Climate anxiety from the lens of a social scientist

One of the more common ways to see climate anxiety is as a practical anxiety. It’s a set of feelings - namely, stress, fear, dread, overwhelm - that motivate people to care more about the ecological crisis, the injustices in its throws, and the future of our world. In this way it’s seen as something that’s, honestly, good because it leads to problem solving or to someone shifting the way they use plastic or how much they drive their car. From this perspective, it’s worthwhile to process climate anxiety because it helps us as change makers get back to work.

Another way to look at climate anxiety is through the lens of a social or political scientist. I, personally, really like this lens because it invites me to zoom out and view things from a macro perspective.

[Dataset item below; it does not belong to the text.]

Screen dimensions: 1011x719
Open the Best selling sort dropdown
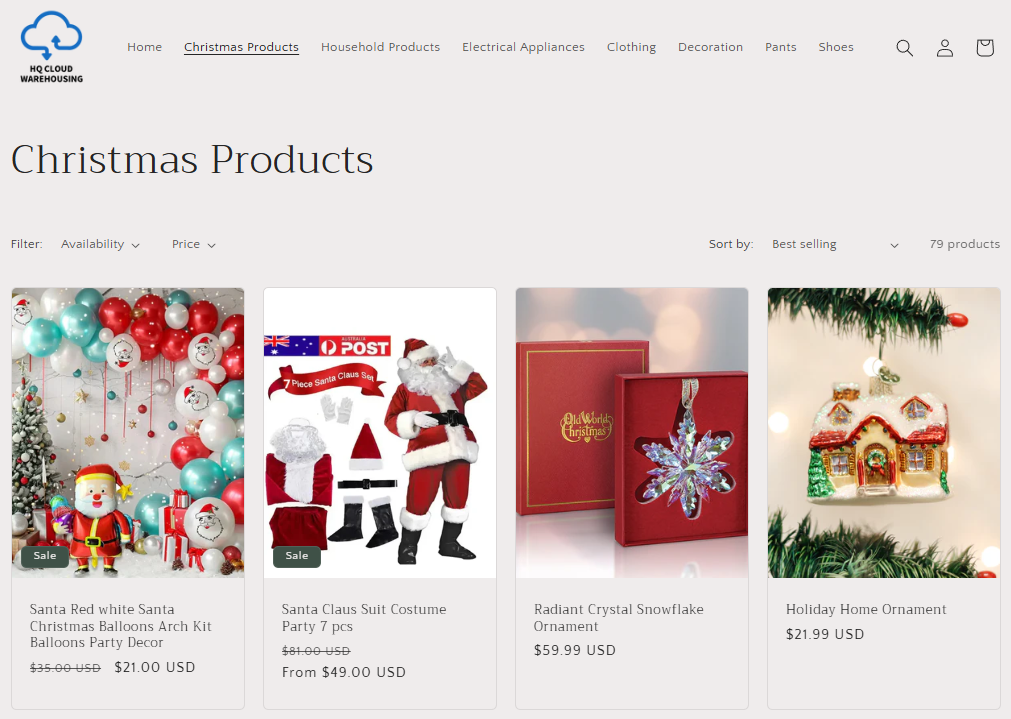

From this bird’s eye view, things like climate anxiety are more evolutionary, and therefore a little less personal.

For the past few centuries, social and political scientists have looked at rises in collective anxiety as signs that shifts are afoot in our social order. The phenomenon that a large group of people are experiencing something like climate anxiety is not only a reflection of changes happening at an individual consciousness level, but that there are also changes happening at the collective consciousness level.

The collective consciousness is a sociological term coined by French sociologist Emile Durkheim in the 19th century. It describes the attitudes, ideas, beliefs and morals that are shared by a society and therefore serve as glue to hold that populace together. It’s the consciousness that’s embedded in our social order, and therefore serves as the foundation for how we design laws, enact policies, raise our kids, and educate our future leaders. A part of his work revolved around this question of how a society maintains its integrity and coherence as its institutions and cultural practices change (i.e. in the face of modernity, within his context).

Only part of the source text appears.